I’ve done a crazy thing or two in my life.

There was Europe in ’91.

There was sleeping with Steven Spielberg twice last year. But nothing I’ve done lately compares with what I did last night. I was in line at Publix, buying catfood, ice cream and yogurt, when I spotted my friend’s future husband standing in line in front of me. Of course, he didn’t know who he was. He thought he was just some guy in line, but I knew. I knew he was StarGirl’s future husband.

So I grabbed my phone and got StarGirl on the line. I told her I was in line behind this really sporty, nice-looking guy and I thought they’d like each other. Of course, he could hear every word I was saying, and I loved seeing the mild grin grow across his handsome face. I named the grocery items he was buying so StarGirl could see that he was, indeed, her future husband. She agreed, he was likable. Then I told her a funny joke and hung up.
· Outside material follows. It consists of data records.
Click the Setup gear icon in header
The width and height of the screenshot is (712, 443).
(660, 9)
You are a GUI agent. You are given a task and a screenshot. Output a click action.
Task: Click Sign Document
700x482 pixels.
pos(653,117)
This is where it got tense. I was silent. He could make a move or not make a move; I’d done enough. The clock was running; he was about to pay his bill and leave Publix forever. He knew it. I knew it. The Universe knew it. Finally, he spoke. He asked if my friend was married. There must be something about the married women in Sarasota because, lately, men keep asking that question. “Of course, she’s not married,” I said, happy to know he only dates single women. He gave me his business card.

He and StarGirl exchanged a few witty emails and decided they weren’t right for each other. I was stunned. I guess it serves me right. It was, after all, StarGirl who picked up Steven Spielberg last year and set him up with me, a move that was altogether wrong.
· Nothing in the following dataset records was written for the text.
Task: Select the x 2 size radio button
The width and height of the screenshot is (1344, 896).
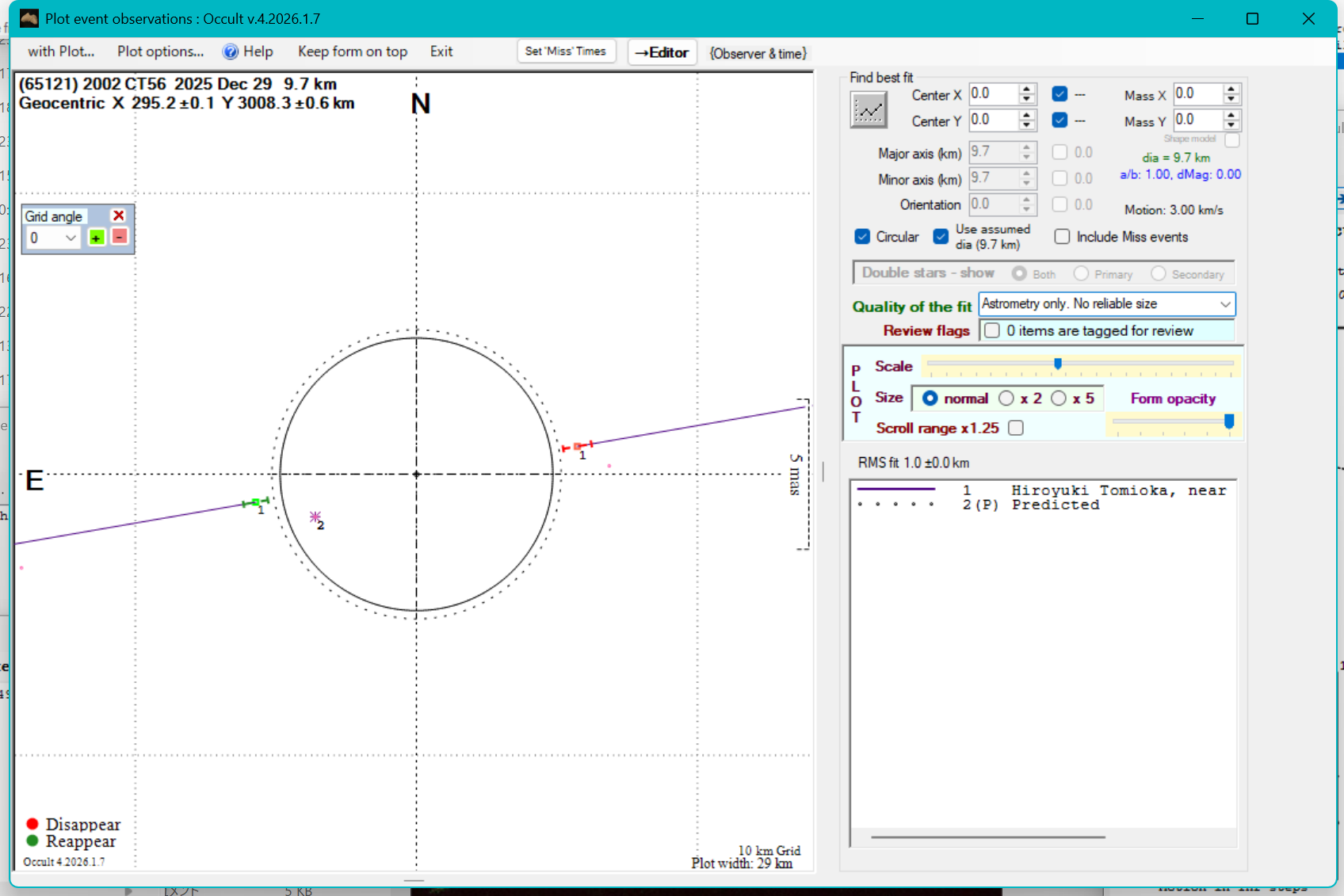Action: [x=1006, y=398]
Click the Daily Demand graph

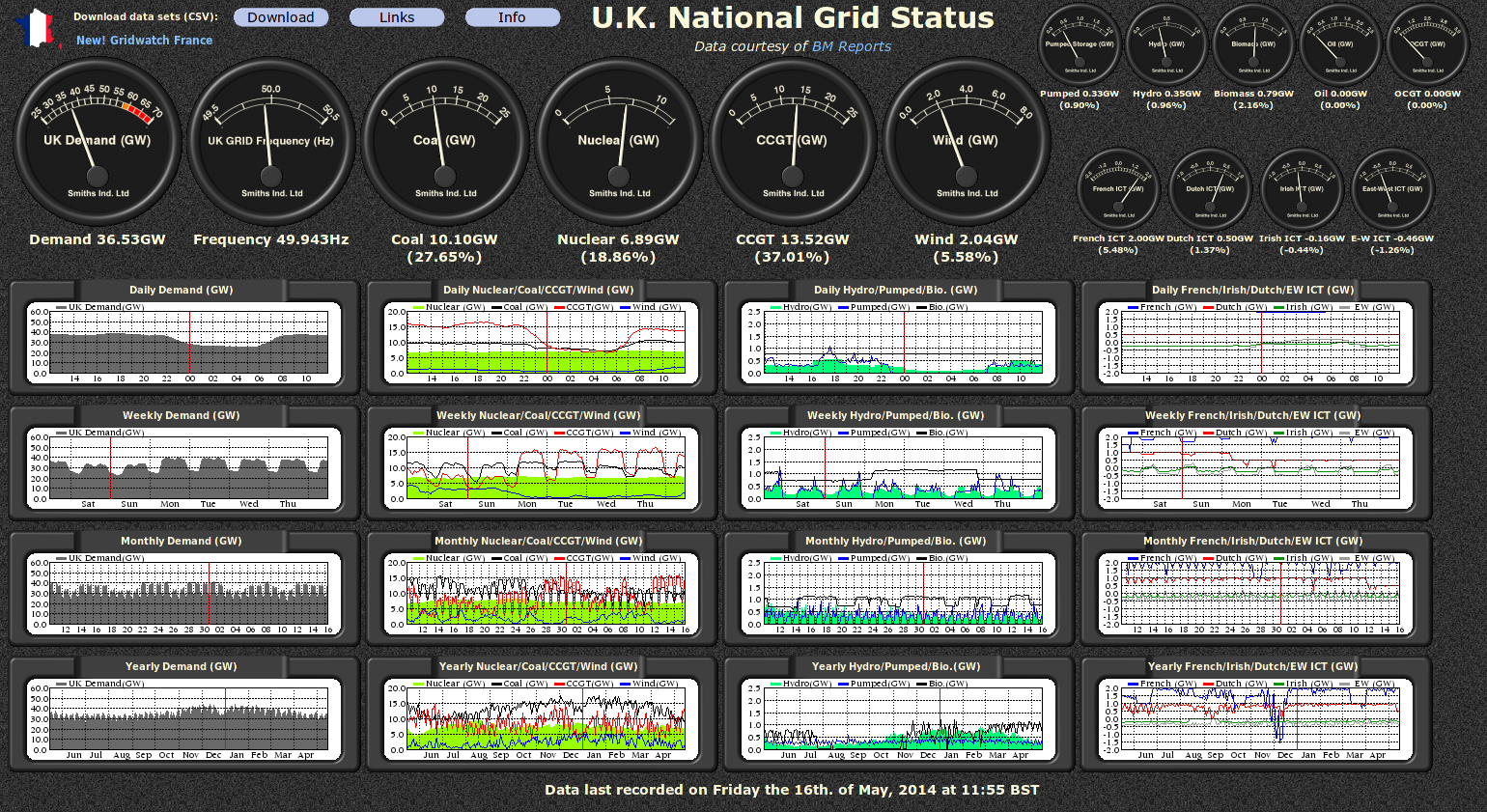pyautogui.click(x=183, y=343)
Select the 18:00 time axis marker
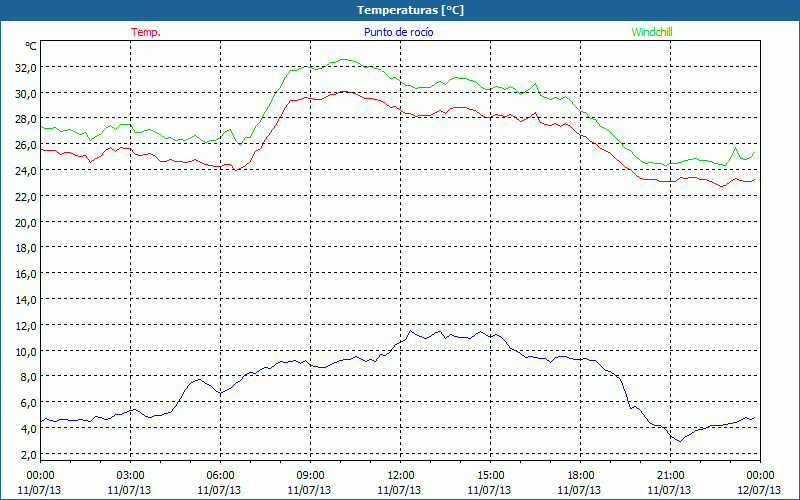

StarGirl and I were in Los Angeles taking meetings, so naturally, Mr. Spielberg was hanging around a lot. In fact, he was all over the place.

StarGirl picked him up and brought him back to the hotel room where she threw him on the bed and I ended up sleeping with him that night. I figured since it had happened once, I might as well take him home to Florida and sleep with him again, so I did.

In thinking about his lovely and talented wife, Ms. Kate Capshaw, I felt guilty.

So, after Mr. Spielberg and I slept together for the second time, I immediately grabbed The Jewish Journal of Greater Los Angeles and tossed it into my rocking chair so now, to me, Mr. Spielberg is just a man in a rocking chair. Nothing more, nothing less, just a man in a rocking chair.

So I’ve done a crazy thing or two? Maybe three or four. Okay, ten.